Jim Phelps’ (Jon Voight) IMF squad is tasked with retrieving a list that would reveal the undercover identities of all IMF agents worldwide. The seemingly routine mission goes sideways as one by one the team gets taken out save Phelps’ field agent Ethan Hunt (Cruise).
Joining him on his new mission is Jim’s widow, Claire (Emmanuelle Beart) and off the book disavowed IMF agents the knife expert/helicopter pilot Franz Krieger (Jean Reno) and computer whiz Luther Stickwell (Ving Rhames).
One of my favorite aspects of the film is how essential it makes each member of Ethan’s squad. Future installments would frequently feature Ethan on his own while his teammates watched from the sidelines, but here at least, the mission required a team effort. It helps that Cruise has some quality actors to play off against. Rhames in particular has surprising chemistry as Hunt’s right-hand man and Henry Czerny is fun as Kittridge, the IMF agent leading the charge to find Hunt.

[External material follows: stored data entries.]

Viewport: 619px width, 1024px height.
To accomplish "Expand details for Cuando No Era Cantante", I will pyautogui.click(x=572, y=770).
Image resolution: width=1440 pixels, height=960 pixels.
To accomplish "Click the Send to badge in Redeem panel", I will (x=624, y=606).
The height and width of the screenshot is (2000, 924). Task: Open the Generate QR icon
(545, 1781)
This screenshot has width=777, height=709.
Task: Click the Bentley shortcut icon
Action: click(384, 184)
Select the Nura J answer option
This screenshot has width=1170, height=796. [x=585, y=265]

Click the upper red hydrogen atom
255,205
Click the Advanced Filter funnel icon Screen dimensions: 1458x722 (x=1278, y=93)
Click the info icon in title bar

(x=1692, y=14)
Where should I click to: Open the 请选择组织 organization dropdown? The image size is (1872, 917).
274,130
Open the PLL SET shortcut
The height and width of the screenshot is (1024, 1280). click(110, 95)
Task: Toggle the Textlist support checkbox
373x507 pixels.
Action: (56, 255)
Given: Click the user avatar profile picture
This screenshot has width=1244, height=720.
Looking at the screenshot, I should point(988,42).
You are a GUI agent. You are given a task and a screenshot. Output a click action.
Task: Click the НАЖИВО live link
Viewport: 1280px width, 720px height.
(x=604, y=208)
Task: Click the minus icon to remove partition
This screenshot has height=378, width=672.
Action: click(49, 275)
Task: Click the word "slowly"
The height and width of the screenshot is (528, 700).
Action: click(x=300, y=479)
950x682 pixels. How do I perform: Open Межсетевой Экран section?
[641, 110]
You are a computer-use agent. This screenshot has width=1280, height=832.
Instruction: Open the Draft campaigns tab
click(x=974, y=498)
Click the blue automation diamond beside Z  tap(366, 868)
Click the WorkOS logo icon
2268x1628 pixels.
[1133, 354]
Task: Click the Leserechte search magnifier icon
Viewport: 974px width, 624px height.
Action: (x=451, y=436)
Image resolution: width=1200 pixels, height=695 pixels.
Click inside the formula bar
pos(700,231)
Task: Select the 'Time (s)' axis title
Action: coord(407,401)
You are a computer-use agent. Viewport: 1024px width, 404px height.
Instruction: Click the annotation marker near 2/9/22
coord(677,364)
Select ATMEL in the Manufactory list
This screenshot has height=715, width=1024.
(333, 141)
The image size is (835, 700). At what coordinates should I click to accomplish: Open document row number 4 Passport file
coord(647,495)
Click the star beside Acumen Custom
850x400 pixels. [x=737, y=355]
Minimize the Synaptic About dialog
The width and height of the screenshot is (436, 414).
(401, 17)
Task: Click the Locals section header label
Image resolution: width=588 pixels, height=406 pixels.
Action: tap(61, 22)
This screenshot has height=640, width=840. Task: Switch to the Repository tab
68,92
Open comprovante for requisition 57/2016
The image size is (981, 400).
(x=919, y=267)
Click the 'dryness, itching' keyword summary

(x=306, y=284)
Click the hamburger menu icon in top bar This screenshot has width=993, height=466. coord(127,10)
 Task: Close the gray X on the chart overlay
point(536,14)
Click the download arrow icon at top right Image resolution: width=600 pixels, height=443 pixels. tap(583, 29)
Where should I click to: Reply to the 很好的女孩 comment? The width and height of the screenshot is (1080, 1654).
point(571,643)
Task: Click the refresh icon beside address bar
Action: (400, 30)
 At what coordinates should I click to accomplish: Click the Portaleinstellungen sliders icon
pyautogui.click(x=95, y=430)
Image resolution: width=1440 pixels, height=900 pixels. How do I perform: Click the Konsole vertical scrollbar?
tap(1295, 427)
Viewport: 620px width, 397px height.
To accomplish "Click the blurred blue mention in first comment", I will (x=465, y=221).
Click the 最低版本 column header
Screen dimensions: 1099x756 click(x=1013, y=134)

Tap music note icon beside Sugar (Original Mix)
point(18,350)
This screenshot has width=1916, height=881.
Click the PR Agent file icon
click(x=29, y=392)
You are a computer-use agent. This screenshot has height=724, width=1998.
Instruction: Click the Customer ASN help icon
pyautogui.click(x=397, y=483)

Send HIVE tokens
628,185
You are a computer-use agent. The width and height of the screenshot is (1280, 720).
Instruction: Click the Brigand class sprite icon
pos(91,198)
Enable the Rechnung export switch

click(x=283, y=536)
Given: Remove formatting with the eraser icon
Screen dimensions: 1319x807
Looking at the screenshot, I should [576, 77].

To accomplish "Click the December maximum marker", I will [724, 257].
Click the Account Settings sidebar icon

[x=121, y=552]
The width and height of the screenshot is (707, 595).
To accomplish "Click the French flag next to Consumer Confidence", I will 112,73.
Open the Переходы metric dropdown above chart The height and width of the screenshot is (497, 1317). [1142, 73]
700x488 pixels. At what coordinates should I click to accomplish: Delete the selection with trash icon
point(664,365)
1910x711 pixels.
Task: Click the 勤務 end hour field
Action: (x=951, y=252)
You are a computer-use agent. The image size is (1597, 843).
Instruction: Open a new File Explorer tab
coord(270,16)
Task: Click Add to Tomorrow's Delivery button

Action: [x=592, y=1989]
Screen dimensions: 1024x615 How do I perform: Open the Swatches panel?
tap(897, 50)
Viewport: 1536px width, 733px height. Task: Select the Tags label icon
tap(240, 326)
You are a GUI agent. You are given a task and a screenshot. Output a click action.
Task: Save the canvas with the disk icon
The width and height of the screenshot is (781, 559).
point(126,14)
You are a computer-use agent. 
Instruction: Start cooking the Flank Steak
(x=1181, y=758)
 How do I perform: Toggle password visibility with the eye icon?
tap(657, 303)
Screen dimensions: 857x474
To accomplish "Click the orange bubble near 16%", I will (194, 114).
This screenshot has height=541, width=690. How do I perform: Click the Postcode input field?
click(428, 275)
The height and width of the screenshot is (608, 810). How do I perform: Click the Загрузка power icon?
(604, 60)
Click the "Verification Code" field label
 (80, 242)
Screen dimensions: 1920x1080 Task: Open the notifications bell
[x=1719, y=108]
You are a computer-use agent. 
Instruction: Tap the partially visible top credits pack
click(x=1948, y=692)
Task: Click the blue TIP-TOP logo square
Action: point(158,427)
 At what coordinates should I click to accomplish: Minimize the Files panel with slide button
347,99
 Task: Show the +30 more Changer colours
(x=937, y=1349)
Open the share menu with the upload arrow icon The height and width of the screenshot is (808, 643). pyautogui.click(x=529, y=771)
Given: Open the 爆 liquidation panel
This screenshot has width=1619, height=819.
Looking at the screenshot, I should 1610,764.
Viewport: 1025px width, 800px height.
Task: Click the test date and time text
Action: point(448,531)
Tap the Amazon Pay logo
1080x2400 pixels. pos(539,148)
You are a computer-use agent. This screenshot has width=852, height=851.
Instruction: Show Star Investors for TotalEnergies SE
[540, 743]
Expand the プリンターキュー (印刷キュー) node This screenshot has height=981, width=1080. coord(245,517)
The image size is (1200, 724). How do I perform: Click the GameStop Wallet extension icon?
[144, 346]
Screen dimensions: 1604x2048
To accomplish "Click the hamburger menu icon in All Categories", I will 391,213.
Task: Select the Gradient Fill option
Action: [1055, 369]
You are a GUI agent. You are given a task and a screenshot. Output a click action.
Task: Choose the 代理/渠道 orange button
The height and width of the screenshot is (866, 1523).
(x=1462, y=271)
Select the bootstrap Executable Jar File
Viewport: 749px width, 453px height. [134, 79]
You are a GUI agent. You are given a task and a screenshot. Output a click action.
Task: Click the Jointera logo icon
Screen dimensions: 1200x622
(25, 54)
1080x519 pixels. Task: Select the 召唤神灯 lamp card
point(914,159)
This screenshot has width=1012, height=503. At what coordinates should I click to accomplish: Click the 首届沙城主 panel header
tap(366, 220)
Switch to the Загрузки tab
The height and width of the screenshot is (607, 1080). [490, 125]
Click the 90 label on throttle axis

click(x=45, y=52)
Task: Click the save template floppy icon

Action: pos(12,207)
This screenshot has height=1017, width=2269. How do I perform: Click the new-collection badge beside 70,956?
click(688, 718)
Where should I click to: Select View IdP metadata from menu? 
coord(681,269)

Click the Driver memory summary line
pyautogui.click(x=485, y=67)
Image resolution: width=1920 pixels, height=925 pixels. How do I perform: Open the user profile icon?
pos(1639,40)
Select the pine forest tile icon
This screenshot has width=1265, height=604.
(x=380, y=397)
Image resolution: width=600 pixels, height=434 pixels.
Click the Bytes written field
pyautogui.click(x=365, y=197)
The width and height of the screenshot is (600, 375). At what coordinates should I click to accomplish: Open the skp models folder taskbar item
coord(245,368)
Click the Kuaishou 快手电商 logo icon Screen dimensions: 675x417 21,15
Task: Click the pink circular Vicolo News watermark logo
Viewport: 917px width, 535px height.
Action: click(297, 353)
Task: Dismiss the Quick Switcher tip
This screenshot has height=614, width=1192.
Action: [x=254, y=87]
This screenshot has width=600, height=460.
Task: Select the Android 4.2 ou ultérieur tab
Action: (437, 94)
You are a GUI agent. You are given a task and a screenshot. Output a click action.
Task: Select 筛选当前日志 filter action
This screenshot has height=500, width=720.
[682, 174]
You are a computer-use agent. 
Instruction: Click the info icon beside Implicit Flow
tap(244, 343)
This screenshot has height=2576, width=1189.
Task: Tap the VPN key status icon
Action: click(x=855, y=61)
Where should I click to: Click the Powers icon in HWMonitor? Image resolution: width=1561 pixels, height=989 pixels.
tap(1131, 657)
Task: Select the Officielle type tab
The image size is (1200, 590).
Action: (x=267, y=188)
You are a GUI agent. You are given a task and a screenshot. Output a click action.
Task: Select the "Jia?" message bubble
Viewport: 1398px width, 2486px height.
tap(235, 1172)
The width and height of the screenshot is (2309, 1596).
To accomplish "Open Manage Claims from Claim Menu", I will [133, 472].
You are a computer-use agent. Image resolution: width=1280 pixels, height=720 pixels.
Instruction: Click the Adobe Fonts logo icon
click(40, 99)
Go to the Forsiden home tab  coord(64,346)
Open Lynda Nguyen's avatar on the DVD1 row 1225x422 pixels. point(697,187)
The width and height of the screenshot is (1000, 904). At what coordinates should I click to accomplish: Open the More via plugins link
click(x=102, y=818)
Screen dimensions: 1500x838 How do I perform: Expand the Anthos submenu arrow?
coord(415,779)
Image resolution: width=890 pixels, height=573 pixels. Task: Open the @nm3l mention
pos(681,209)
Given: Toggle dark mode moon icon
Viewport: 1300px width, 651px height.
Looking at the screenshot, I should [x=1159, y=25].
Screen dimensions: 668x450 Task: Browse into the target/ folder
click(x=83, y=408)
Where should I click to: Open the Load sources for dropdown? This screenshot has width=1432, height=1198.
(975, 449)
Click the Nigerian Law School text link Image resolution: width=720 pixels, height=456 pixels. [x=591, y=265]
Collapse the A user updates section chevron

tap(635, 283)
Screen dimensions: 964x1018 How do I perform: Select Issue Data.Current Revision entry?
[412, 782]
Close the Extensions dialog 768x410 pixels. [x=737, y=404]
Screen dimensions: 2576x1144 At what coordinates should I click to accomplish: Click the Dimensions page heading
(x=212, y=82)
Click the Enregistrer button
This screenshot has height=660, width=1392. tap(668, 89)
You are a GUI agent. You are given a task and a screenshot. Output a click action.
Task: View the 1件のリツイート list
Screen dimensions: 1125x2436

At its best, the script keeps Ethan on edge and several steps behind his unseen adversary. On the downside, the main villain is behind the scenes for most of the movie forcing Ethan’s IMF allies to fill in as the outmatched main adversary/obstacle. De Palma pays off the mystery well with a slick sequence as Ethan pieces together who betrayed his team.
De Palma packs so many cool stunts and excitement that you likely won’t notice that Ethan never fires a shot, let alone hold a gun. You won’t feel cheated thanks to the numerous fun action sequences specifically the film’s signature scene of Ethan rappelling into the CIA vault. Years later, it’s still a captivating, edge of your seat scene and arguably the most synonymous of the series.
Of course that means the final act by comparison is a bit underwhelming. It’s just as well since that whole helicopter bobbing and weaving in a tunnel is so over the top and credibility-stretching that it takes you out of the moment somewhat. The effects in this scene weren’t all that convincing in 1996 and haven’t aged well.